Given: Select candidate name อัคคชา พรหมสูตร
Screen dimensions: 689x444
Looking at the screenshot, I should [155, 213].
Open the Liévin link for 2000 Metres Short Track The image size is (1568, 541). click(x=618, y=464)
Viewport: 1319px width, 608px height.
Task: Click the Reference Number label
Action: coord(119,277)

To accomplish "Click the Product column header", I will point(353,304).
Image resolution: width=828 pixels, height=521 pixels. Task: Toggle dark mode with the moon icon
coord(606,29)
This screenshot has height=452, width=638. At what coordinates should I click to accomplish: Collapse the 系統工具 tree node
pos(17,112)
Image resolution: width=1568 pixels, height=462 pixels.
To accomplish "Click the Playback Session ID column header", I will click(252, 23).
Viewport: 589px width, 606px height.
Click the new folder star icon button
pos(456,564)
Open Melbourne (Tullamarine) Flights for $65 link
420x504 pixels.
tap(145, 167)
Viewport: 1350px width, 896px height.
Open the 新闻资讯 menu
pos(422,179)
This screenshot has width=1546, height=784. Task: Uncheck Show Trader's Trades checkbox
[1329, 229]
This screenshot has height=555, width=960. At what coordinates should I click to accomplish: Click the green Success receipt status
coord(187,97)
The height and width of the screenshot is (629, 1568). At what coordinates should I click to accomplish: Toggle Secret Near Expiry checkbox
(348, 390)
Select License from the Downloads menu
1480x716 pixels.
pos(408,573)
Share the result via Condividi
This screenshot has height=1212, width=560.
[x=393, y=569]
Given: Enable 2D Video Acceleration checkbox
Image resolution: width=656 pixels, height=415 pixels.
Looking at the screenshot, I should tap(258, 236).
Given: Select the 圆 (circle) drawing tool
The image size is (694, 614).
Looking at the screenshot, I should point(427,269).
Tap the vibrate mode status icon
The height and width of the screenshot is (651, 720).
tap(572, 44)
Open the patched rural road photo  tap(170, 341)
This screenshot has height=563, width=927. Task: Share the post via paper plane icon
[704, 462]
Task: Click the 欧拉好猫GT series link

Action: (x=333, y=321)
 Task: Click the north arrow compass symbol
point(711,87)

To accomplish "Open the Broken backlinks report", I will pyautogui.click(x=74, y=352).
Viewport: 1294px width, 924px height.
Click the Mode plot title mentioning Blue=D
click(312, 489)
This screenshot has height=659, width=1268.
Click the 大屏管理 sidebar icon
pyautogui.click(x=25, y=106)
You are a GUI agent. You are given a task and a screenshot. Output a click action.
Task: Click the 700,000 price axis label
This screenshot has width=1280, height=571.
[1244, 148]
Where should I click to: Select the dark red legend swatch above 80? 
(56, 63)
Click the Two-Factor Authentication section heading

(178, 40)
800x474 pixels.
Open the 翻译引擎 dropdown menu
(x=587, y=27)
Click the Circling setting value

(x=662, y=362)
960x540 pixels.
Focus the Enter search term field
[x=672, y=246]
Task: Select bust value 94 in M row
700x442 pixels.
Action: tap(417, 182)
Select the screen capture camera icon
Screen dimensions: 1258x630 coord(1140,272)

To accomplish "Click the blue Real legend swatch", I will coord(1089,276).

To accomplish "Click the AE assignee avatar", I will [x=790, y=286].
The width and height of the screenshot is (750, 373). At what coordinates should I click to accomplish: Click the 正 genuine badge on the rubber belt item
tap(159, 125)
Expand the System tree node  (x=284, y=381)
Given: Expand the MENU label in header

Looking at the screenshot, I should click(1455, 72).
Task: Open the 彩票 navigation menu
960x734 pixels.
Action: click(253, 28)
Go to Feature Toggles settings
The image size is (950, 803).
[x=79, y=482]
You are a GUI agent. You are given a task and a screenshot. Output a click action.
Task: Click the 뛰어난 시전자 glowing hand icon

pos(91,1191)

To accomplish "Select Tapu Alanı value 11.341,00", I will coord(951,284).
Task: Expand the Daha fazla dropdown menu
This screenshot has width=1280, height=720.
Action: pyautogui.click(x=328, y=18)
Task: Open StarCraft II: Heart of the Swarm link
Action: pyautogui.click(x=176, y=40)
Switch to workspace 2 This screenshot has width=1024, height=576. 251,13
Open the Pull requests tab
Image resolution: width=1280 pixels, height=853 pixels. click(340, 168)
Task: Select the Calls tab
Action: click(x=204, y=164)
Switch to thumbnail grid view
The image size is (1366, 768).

##########

» **Your task**:
Repeat the material above in full, exactly as it stands.

» **Output for this task**:
Given: Select candidate name อัคคชา พรหมสูตร
Screen dimensions: 689x444
Looking at the screenshot, I should [155, 213].
Open the Liévin link for 2000 Metres Short Track The image size is (1568, 541). click(x=618, y=464)
Viewport: 1319px width, 608px height.
Task: Click the Reference Number label
Action: coord(119,277)

To accomplish "Click the Product column header", I will point(353,304).
Image resolution: width=828 pixels, height=521 pixels. Task: Toggle dark mode with the moon icon
coord(606,29)
This screenshot has height=452, width=638. At what coordinates should I click to accomplish: Collapse the 系統工具 tree node
pos(17,112)
Image resolution: width=1568 pixels, height=462 pixels.
To accomplish "Click the Playback Session ID column header", I will click(252, 23).
Viewport: 589px width, 606px height.
Click the new folder star icon button
pos(456,564)
Open Melbourne (Tullamarine) Flights for $65 link
420x504 pixels.
tap(145, 167)
Viewport: 1350px width, 896px height.
Open the 新闻资讯 menu
pos(422,179)
This screenshot has width=1546, height=784. Task: Uncheck Show Trader's Trades checkbox
[1329, 229]
This screenshot has height=555, width=960. At what coordinates should I click to accomplish: Click the green Success receipt status
coord(187,97)
The height and width of the screenshot is (629, 1568). At what coordinates should I click to accomplish: Toggle Secret Near Expiry checkbox
(348, 390)
Select License from the Downloads menu
1480x716 pixels.
pos(408,573)
Share the result via Condividi
This screenshot has height=1212, width=560.
[x=393, y=569]
Given: Enable 2D Video Acceleration checkbox
Image resolution: width=656 pixels, height=415 pixels.
Looking at the screenshot, I should tap(258, 236).
Given: Select the 圆 (circle) drawing tool
The image size is (694, 614).
Looking at the screenshot, I should point(427,269).
Tap the vibrate mode status icon
The height and width of the screenshot is (651, 720).
tap(572, 44)
Open the patched rural road photo  tap(170, 341)
This screenshot has height=563, width=927. Task: Share the post via paper plane icon
[704, 462]
Task: Click the 欧拉好猫GT series link

Action: (x=333, y=321)
 Task: Click the north arrow compass symbol
point(711,87)

To accomplish "Open the Broken backlinks report", I will pyautogui.click(x=74, y=352).
Viewport: 1294px width, 924px height.
Click the Mode plot title mentioning Blue=D
click(312, 489)
This screenshot has height=659, width=1268.
Click the 大屏管理 sidebar icon
pyautogui.click(x=25, y=106)
You are a GUI agent. You are given a task and a screenshot. Output a click action.
Task: Click the 700,000 price axis label
This screenshot has width=1280, height=571.
[1244, 148]
Where should I click to: Select the dark red legend swatch above 80? 
(56, 63)
Click the Two-Factor Authentication section heading

(178, 40)
800x474 pixels.
Open the 翻译引擎 dropdown menu
(x=587, y=27)
Click the Circling setting value

(x=662, y=362)
960x540 pixels.
Focus the Enter search term field
[x=672, y=246]
Task: Select bust value 94 in M row
700x442 pixels.
Action: tap(417, 182)
Select the screen capture camera icon
Screen dimensions: 1258x630 coord(1140,272)

To accomplish "Click the blue Real legend swatch", I will coord(1089,276).

To accomplish "Click the AE assignee avatar", I will [x=790, y=286].
The width and height of the screenshot is (750, 373). At what coordinates should I click to accomplish: Click the 正 genuine badge on the rubber belt item
tap(159, 125)
Expand the System tree node  (x=284, y=381)
Given: Expand the MENU label in header

Looking at the screenshot, I should click(1455, 72).
Task: Open the 彩票 navigation menu
960x734 pixels.
Action: click(253, 28)
Go to Feature Toggles settings
The image size is (950, 803).
[x=79, y=482]
You are a GUI agent. You are given a task and a screenshot. Output a click action.
Task: Click the 뛰어난 시전자 glowing hand icon

pos(91,1191)

To accomplish "Select Tapu Alanı value 11.341,00", I will coord(951,284).
Task: Expand the Daha fazla dropdown menu
This screenshot has width=1280, height=720.
Action: pyautogui.click(x=328, y=18)
Task: Open StarCraft II: Heart of the Swarm link
Action: pyautogui.click(x=176, y=40)
Switch to workspace 2 This screenshot has width=1024, height=576. 251,13
Open the Pull requests tab
Image resolution: width=1280 pixels, height=853 pixels. click(340, 168)
Task: Select the Calls tab
Action: click(x=204, y=164)
Switch to thumbnail grid view
The image size is (1366, 768).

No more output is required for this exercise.